避難をしたいと思っていても避難できない理由としては、「経済的に不安である」 「仕事上の理由」が高く、「家族の同意を得られない」「避難先が確保できない」を上 回った。自由記述では、「住宅ローンを抱えている」「避難区域外の避難に周囲の理解が得られない」「家族がばらばらになってしまう」「自分だけ避難することに対する罪悪感」「避難先で子ども がいじめられないか」「安全な避難先がない」などの理由が挙げられた。

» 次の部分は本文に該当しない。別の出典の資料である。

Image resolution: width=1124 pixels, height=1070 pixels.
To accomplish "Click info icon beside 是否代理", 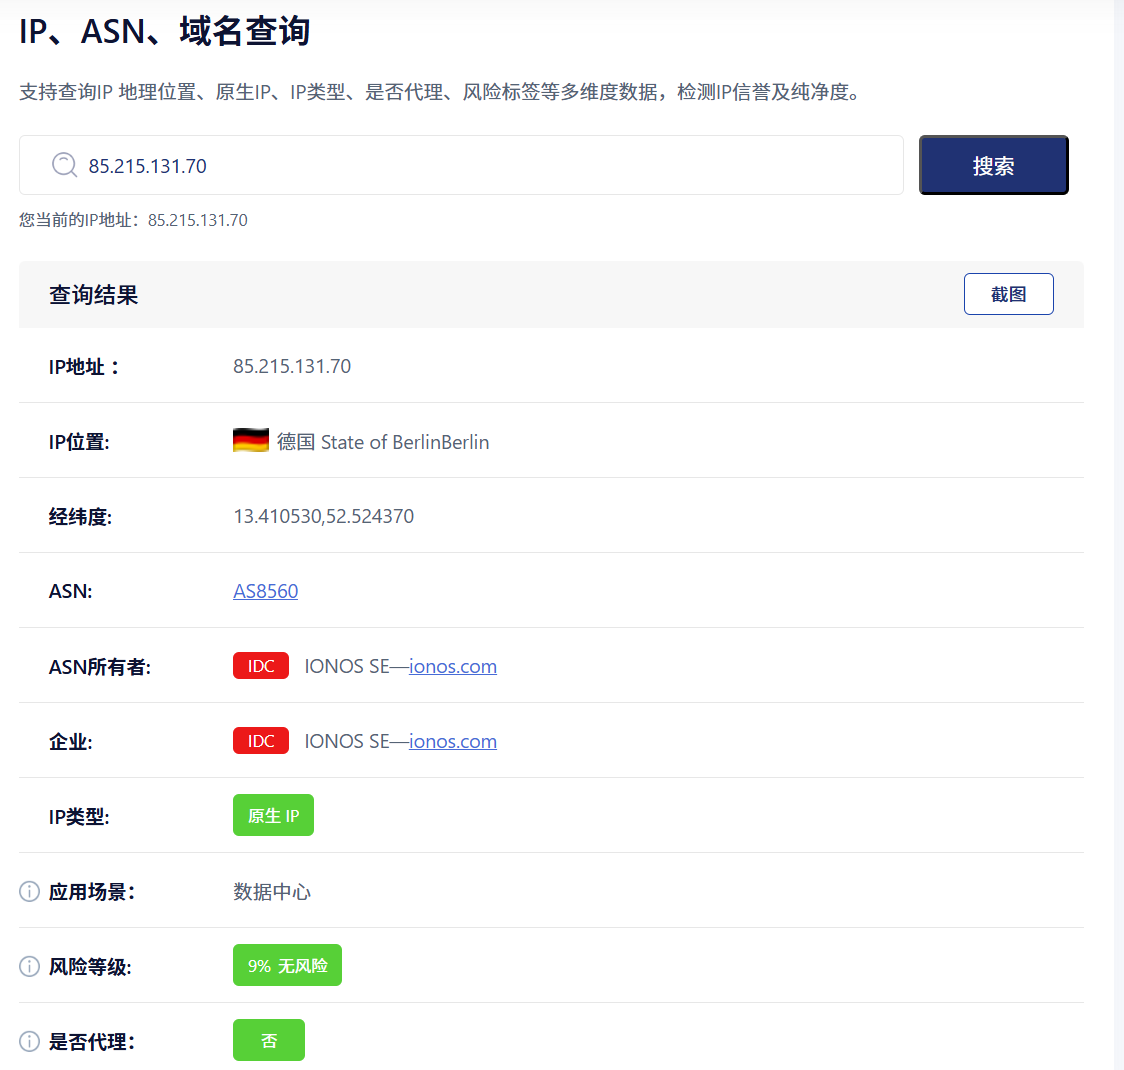I will pos(30,1041).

また、既に避難を経験した回答者は、かかった費用として「避難先の家賃(敷金・礼金)、引っ越し費用、避難先を探すための交通費、福島に定期的に戻るための費用、もとの仕事に通う交通費」をあげており、具体的には引っ越しだけで30万、家賃を入れると100以上を支出していた人もいた。

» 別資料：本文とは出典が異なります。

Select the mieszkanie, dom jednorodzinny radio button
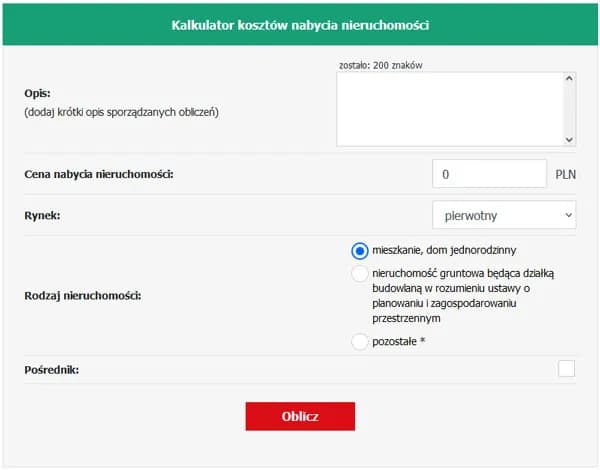 (x=360, y=250)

一方、「避難に対して国や行政に支援して欲しい事柄はなんですか」(複数回答可)との問いに対しては、「子供たちの優先避難」「避難区域の拡大」「食品の調査」「除染の徹底」「元の家の買い取り」「被ばくの検査と継続的な健康管理」などが上げられたが、中でも多かったのが「避難に係る費用の補償」が243人、「被ばくの徹底調査」が219人、「避難先のあっせん」165人であった。
(アンケート結果)避難に関して国や行政に支援してほしいことがらは何ですか?
アンケートを行った福島老朽原発を考える会」と「国際環境NGO FoEJapan」は、「「自主」避難への賠償の確立および、避難区域外の避難に関して社会的な認知が求められている」としている。